**What to do**: Return every line of the recorded data as a numbered list, omitting blank lines.

━━━━━ Record excerpts ━━━━━

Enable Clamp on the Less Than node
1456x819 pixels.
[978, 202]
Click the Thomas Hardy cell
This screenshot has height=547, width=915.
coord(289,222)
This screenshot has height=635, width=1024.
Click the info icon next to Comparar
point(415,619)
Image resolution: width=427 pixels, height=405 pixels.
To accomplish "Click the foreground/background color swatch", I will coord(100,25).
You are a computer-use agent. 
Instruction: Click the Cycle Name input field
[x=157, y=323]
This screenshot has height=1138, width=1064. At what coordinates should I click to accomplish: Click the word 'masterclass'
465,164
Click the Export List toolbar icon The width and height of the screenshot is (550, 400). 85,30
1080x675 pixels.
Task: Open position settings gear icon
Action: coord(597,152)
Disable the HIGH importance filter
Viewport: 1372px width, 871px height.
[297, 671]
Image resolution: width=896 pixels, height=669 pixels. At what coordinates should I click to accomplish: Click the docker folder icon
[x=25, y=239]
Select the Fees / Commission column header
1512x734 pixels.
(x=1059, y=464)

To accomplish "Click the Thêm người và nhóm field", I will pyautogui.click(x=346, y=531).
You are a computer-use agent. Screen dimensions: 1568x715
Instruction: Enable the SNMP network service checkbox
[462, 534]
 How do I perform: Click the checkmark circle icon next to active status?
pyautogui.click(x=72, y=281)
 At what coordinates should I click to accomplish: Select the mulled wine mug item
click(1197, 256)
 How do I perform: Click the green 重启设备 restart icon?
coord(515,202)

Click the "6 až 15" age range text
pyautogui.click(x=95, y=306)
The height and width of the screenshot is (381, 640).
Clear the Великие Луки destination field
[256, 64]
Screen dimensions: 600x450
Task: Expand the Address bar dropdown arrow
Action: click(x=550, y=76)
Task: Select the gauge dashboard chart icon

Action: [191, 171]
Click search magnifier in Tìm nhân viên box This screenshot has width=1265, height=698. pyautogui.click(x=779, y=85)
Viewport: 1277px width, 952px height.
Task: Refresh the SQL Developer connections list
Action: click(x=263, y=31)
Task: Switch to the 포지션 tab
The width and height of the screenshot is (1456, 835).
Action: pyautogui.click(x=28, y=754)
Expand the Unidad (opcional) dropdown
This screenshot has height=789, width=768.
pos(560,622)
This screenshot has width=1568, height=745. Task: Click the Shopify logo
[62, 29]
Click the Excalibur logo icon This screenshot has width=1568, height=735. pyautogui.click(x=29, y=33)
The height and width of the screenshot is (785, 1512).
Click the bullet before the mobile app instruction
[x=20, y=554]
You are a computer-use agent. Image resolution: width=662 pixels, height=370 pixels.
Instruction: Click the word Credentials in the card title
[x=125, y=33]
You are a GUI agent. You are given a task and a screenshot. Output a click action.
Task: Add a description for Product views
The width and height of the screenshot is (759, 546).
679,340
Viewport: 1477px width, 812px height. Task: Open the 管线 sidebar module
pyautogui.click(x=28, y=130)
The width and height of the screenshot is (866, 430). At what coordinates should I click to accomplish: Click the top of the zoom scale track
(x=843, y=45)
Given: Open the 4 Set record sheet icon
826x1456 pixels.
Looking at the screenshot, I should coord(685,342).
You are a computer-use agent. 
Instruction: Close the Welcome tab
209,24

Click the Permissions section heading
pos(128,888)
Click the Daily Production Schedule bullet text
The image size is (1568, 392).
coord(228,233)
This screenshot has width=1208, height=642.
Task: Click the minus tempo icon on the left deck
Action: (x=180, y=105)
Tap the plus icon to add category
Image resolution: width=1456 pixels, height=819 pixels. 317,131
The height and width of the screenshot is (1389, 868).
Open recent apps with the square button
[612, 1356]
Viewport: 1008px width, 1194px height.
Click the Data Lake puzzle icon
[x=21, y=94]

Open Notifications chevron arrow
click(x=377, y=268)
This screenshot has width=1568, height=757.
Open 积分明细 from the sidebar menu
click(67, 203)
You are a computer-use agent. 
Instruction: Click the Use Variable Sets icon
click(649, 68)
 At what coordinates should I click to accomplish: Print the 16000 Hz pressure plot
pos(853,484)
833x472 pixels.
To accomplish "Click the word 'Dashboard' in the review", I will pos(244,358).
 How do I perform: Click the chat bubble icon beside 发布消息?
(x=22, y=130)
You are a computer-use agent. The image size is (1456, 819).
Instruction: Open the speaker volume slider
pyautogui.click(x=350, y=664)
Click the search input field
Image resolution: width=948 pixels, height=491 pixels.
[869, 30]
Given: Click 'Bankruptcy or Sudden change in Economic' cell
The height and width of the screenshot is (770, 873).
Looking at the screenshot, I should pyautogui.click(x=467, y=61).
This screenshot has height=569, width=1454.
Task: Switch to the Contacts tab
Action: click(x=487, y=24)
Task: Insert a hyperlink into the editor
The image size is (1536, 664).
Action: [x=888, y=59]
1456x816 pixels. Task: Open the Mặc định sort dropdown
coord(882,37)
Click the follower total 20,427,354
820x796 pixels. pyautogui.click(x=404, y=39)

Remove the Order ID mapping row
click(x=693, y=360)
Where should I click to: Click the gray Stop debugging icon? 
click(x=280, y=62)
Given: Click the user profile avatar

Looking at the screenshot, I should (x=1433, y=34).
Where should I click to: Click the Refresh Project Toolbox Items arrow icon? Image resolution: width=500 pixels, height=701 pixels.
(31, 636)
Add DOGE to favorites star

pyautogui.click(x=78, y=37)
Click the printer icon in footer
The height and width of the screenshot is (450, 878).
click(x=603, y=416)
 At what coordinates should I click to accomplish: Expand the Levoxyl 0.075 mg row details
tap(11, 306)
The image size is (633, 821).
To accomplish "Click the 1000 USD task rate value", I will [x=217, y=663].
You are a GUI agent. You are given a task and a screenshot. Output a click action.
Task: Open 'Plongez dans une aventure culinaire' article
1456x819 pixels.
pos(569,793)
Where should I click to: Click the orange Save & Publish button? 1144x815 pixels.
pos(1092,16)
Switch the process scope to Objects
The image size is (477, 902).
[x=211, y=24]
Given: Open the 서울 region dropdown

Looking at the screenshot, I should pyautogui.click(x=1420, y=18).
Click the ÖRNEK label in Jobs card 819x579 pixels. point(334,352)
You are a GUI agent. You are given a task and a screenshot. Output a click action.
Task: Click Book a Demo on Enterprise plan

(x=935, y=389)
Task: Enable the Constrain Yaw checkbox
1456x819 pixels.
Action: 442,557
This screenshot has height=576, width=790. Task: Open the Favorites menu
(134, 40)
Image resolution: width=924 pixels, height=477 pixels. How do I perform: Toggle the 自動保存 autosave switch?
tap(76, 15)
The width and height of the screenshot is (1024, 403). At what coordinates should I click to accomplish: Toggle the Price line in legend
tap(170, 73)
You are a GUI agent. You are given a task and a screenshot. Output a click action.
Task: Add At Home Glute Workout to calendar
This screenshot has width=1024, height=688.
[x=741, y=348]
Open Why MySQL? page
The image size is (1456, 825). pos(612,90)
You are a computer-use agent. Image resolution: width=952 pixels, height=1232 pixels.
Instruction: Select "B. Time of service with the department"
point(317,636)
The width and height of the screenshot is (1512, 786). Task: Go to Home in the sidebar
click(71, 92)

━━━━━

**Solution below**:
1. Enable Clamp on the Less Than node
2. 1456x819 pixels.
3. [978, 202]
4. Click the Thomas Hardy cell
5. This screenshot has height=547, width=915.
6. coord(289,222)
7. This screenshot has height=635, width=1024.
8. Click the info icon next to Comparar
9. point(415,619)
10. Image resolution: width=427 pixels, height=405 pixels.
11. To accomplish "Click the foreground/background color swatch", I will coord(100,25).
12. You are a computer-use agent. 
13. Instruction: Click the Cycle Name input field
14. [x=157, y=323]
15. This screenshot has height=1138, width=1064. At what coordinates should I click to accomplish: Click the word 'masterclass'
16. 465,164
17. Click the Export List toolbar icon The width and height of the screenshot is (550, 400). 85,30
18. 1080x675 pixels.
19. Task: Open position settings gear icon
20. Action: coord(597,152)
21. Disable the HIGH importance filter
22. Viewport: 1372px width, 871px height.
23. [297, 671]
24. Image resolution: width=896 pixels, height=669 pixels. At what coordinates should I click to accomplish: Click the docker folder icon
25. [x=25, y=239]
26. Select the Fees / Commission column header
27. 1512x734 pixels.
28. (x=1059, y=464)
29. To accomplish "Click the Thêm người và nhóm field", I will pyautogui.click(x=346, y=531).
30. You are a computer-use agent. Screen dimensions: 1568x715
31. Instruction: Enable the SNMP network service checkbox
32. [462, 534]
33.  How do I perform: Click the checkmark circle icon next to active status?
34. pyautogui.click(x=72, y=281)
35.  At what coordinates should I click to accomplish: Select the mulled wine mug item
36. click(1197, 256)
37.  How do I perform: Click the green 重启设备 restart icon?
38. coord(515,202)
39. Click the "6 až 15" age range text
40. pyautogui.click(x=95, y=306)
41. The height and width of the screenshot is (381, 640).
42. Clear the Великие Луки destination field
43. [256, 64]
44. Screen dimensions: 600x450
45. Task: Expand the Address bar dropdown arrow
46. Action: click(x=550, y=76)
47. Task: Select the gauge dashboard chart icon
48. Action: [191, 171]
49. Click search magnifier in Tìm nhân viên box This screenshot has width=1265, height=698. pyautogui.click(x=779, y=85)
50. Viewport: 1277px width, 952px height.
51. Task: Refresh the SQL Developer connections list
52. Action: click(x=263, y=31)
53. Task: Switch to the 포지션 tab
54. The width and height of the screenshot is (1456, 835).
55. Action: pyautogui.click(x=28, y=754)
56. Expand the Unidad (opcional) dropdown
57. This screenshot has height=789, width=768.
58. pos(560,622)
59. This screenshot has width=1568, height=745. Task: Click the Shopify logo
60. [62, 29]
61. Click the Excalibur logo icon This screenshot has width=1568, height=735. pyautogui.click(x=29, y=33)
62. The height and width of the screenshot is (785, 1512).
63. Click the bullet before the mobile app instruction
64. [x=20, y=554]
65. You are a computer-use agent. Image resolution: width=662 pixels, height=370 pixels.
66. Instruction: Click the word Credentials in the card title
67. [x=125, y=33]
68. You are a GUI agent. You are given a task and a screenshot. Output a click action.
69. Task: Add a description for Product views
70. The width and height of the screenshot is (759, 546).
71. 679,340
72. Viewport: 1477px width, 812px height. Task: Open the 管线 sidebar module
73. pyautogui.click(x=28, y=130)
74. The width and height of the screenshot is (866, 430). At what coordinates should I click to accomplish: Click the top of the zoom scale track
75. (x=843, y=45)
76. Given: Open the 4 Set record sheet icon
77. 826x1456 pixels.
78. Looking at the screenshot, I should coord(685,342).
79. You are a computer-use agent. 
80. Instruction: Close the Welcome tab
81. 209,24
82. Click the Permissions section heading
83. pos(128,888)
84. Click the Daily Production Schedule bullet text
85. The image size is (1568, 392).
86. coord(228,233)
87. This screenshot has width=1208, height=642.
88. Task: Click the minus tempo icon on the left deck
89. Action: (x=180, y=105)
90. Tap the plus icon to add category
91. Image resolution: width=1456 pixels, height=819 pixels. 317,131
92. The height and width of the screenshot is (1389, 868).
93. Open recent apps with the square button
94. [612, 1356]
95. Viewport: 1008px width, 1194px height.
96. Click the Data Lake puzzle icon
97. [x=21, y=94]
98. Open Notifications chevron arrow
99. click(x=377, y=268)
100. This screenshot has width=1568, height=757.
101. Open 积分明细 from the sidebar menu
102. click(67, 203)
103. You are a computer-use agent. 
104. Instruction: Click the Use Variable Sets icon
105. click(649, 68)
106.  At what coordinates should I click to accomplish: Print the 16000 Hz pressure plot
107. pos(853,484)
108. 833x472 pixels.
109. To accomplish "Click the word 'Dashboard' in the review", I will pos(244,358).
110.  How do I perform: Click the chat bubble icon beside 发布消息?
111. (x=22, y=130)
112. You are a computer-use agent. The image size is (1456, 819).
113. Instruction: Open the speaker volume slider
114. pyautogui.click(x=350, y=664)
115. Click the search input field
116. Image resolution: width=948 pixels, height=491 pixels.
117. [869, 30]
118. Given: Click 'Bankruptcy or Sudden change in Economic' cell
119. The height and width of the screenshot is (770, 873).
120. Looking at the screenshot, I should pyautogui.click(x=467, y=61).
121. This screenshot has height=569, width=1454.
122. Task: Switch to the Contacts tab
123. Action: click(x=487, y=24)
124. Task: Insert a hyperlink into the editor
125. The image size is (1536, 664).
126. Action: [x=888, y=59]
127. 1456x816 pixels. Task: Open the Mặc định sort dropdown
128. coord(882,37)
129. Click the follower total 20,427,354
130. 820x796 pixels. pyautogui.click(x=404, y=39)
131. Remove the Order ID mapping row
132. click(x=693, y=360)
133. Where should I click to: Click the gray Stop debugging icon? 
134. click(x=280, y=62)
135. Given: Click the user profile avatar
136. Looking at the screenshot, I should (x=1433, y=34).
137. Where should I click to: Click the Refresh Project Toolbox Items arrow icon? Image resolution: width=500 pixels, height=701 pixels.
138. (31, 636)
139. Add DOGE to favorites star
140. pyautogui.click(x=78, y=37)
141. Click the printer icon in footer
142. The height and width of the screenshot is (450, 878).
143. click(x=603, y=416)
144.  At what coordinates should I click to accomplish: Expand the Levoxyl 0.075 mg row details
145. tap(11, 306)
146. The image size is (633, 821).
147. To accomplish "Click the 1000 USD task rate value", I will [x=217, y=663].
148. You are a GUI agent. You are given a task and a screenshot. Output a click action.
149. Task: Open 'Plongez dans une aventure culinaire' article
150. 1456x819 pixels.
151. pos(569,793)
152. Where should I click to: Click the orange Save & Publish button? 1144x815 pixels.
153. pos(1092,16)
154. Switch the process scope to Objects
155. The image size is (477, 902).
156. [x=211, y=24]
157. Given: Open the 서울 region dropdown
158. Looking at the screenshot, I should pyautogui.click(x=1420, y=18).
159. Click the ÖRNEK label in Jobs card 819x579 pixels. point(334,352)
160. You are a GUI agent. You are given a task and a screenshot. Output a click action.
161. Task: Click Book a Demo on Enterprise plan
162. (x=935, y=389)
163. Task: Enable the Constrain Yaw checkbox
164. 1456x819 pixels.
165. Action: 442,557
166. This screenshot has height=576, width=790. Task: Open the Favorites menu
167. (134, 40)
168. Image resolution: width=924 pixels, height=477 pixels. How do I perform: Toggle the 自動保存 autosave switch?
169. tap(76, 15)
170. The width and height of the screenshot is (1024, 403). At what coordinates should I click to accomplish: Toggle the Price line in legend
171. tap(170, 73)
172. You are a GUI agent. You are given a task and a screenshot. Output a click action.
173. Task: Add At Home Glute Workout to calendar
174. This screenshot has width=1024, height=688.
175. [x=741, y=348]
176. Open Why MySQL? page
177. The image size is (1456, 825). pos(612,90)
178. You are a computer-use agent. Image resolution: width=952 pixels, height=1232 pixels.
179. Instruction: Select "B. Time of service with the department"
180. point(317,636)
181. The width and height of the screenshot is (1512, 786). Task: Go to Home in the sidebar
182. click(71, 92)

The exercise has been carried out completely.